▶ _TASK GOAL_:
Sort through the entries below and pull out lines containing the word "Given".

▶ _RECORD SET_:

"""

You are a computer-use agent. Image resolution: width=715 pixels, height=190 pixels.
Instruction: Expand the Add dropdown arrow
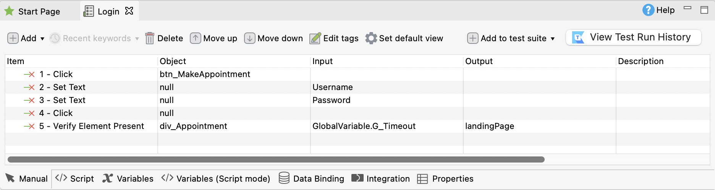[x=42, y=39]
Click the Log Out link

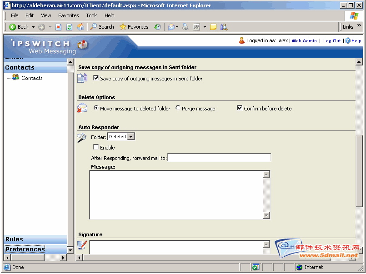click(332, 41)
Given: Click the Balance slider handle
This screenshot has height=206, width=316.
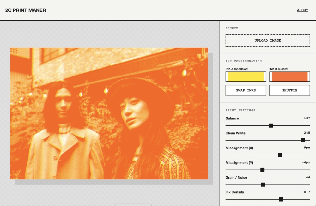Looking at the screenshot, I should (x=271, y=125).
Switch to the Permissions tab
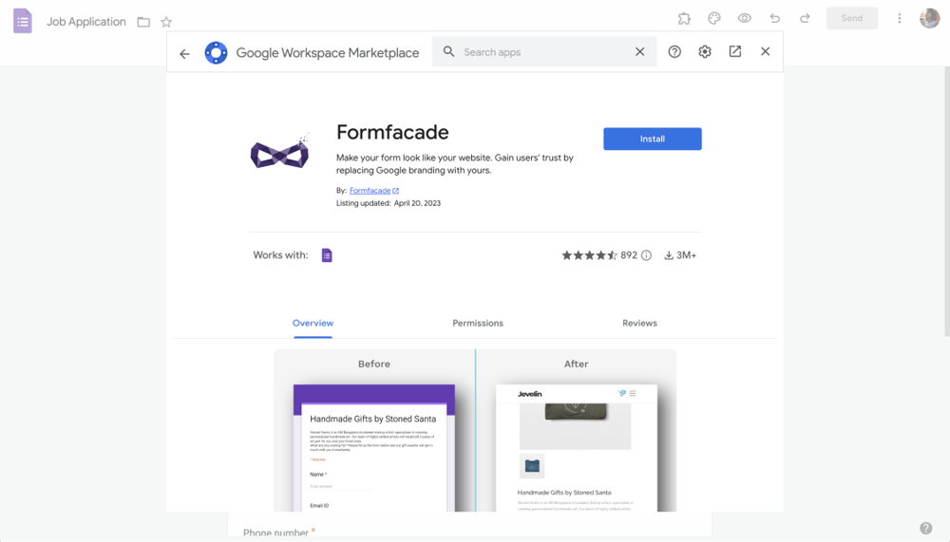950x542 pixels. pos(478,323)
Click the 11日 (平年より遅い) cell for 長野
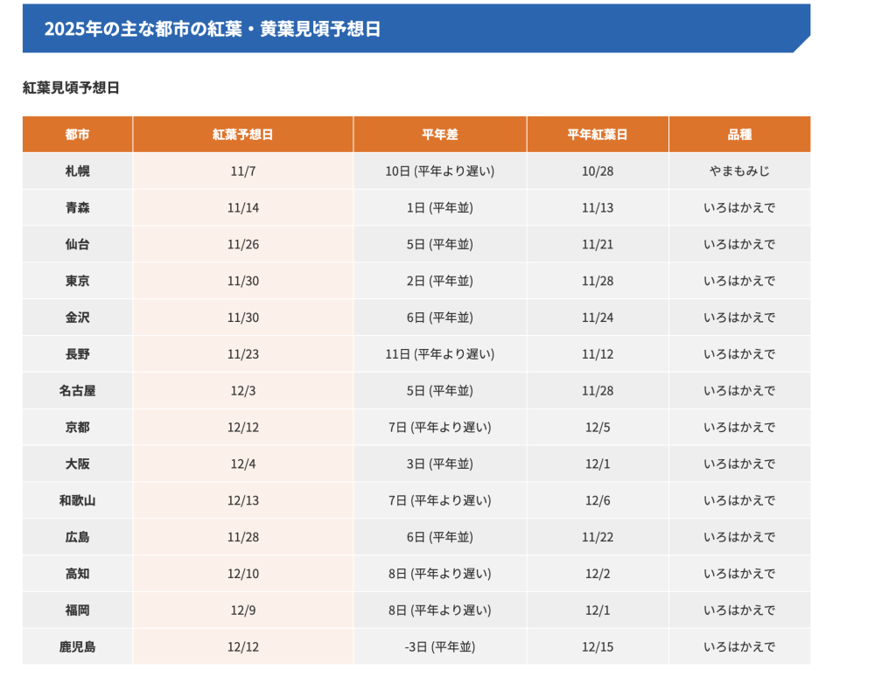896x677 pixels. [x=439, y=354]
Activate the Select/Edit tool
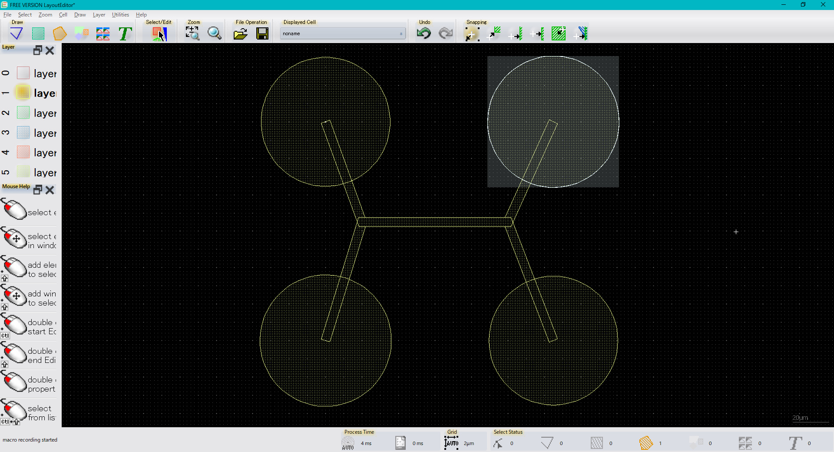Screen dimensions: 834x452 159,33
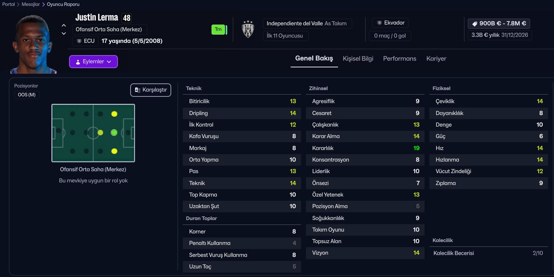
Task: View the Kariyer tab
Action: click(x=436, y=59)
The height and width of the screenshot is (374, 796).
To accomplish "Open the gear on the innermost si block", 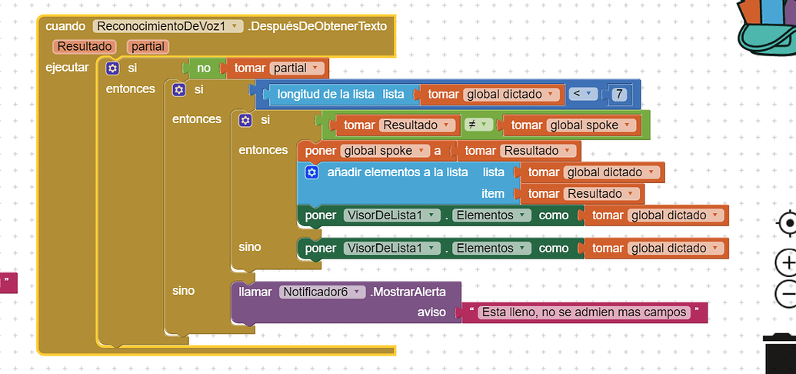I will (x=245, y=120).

"""
"""

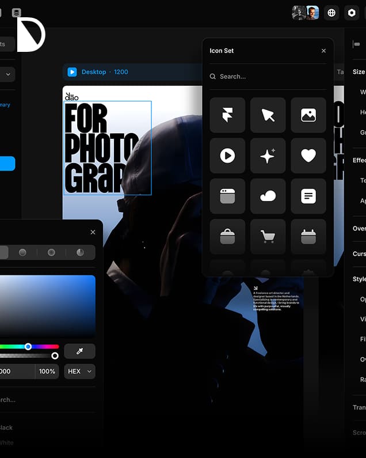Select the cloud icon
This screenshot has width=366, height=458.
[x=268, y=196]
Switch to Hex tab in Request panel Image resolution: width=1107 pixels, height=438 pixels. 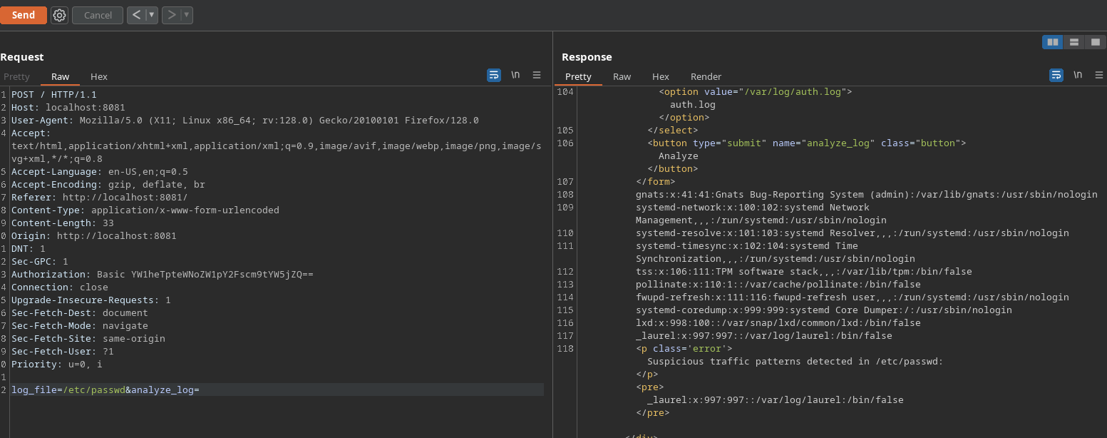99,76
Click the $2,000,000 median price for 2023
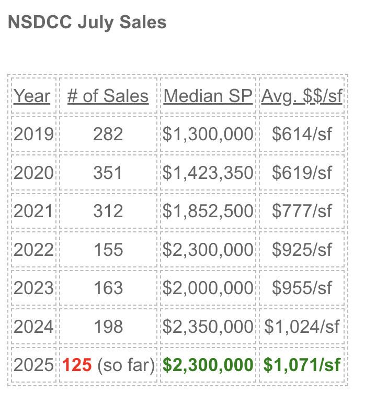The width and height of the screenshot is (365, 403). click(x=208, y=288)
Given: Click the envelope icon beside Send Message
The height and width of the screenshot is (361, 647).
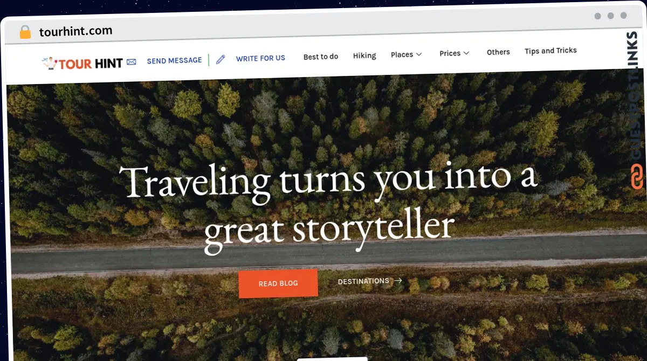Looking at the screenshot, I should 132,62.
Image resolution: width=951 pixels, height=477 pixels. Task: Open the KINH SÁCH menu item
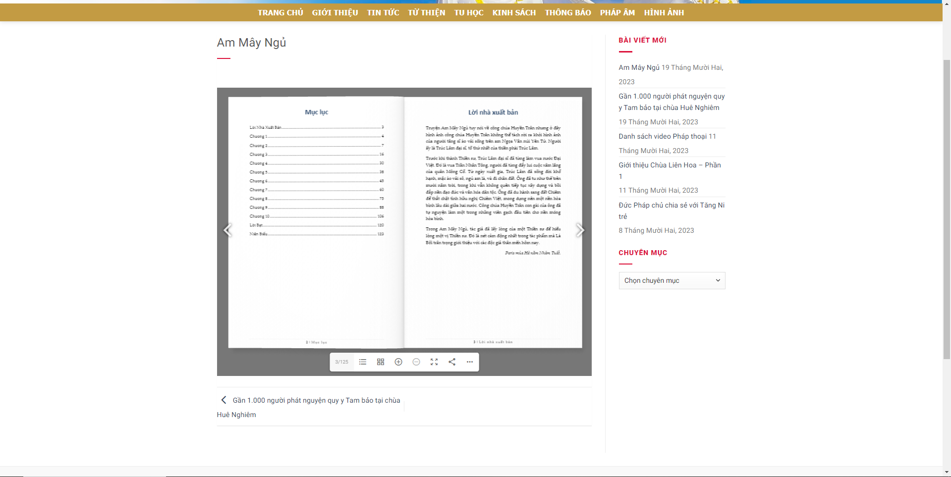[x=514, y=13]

"""
"""

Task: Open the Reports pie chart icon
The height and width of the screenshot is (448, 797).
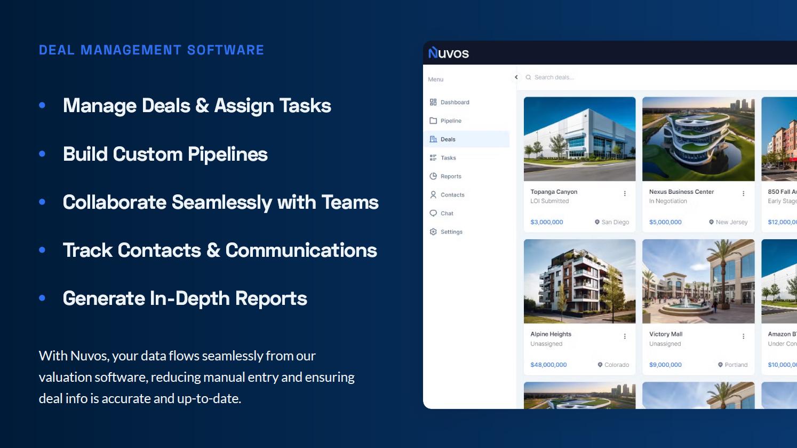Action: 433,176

"""

▶ _REPLY_:
Given: Click the Balance slider handle
Given: Click the envelope icon beside Send Message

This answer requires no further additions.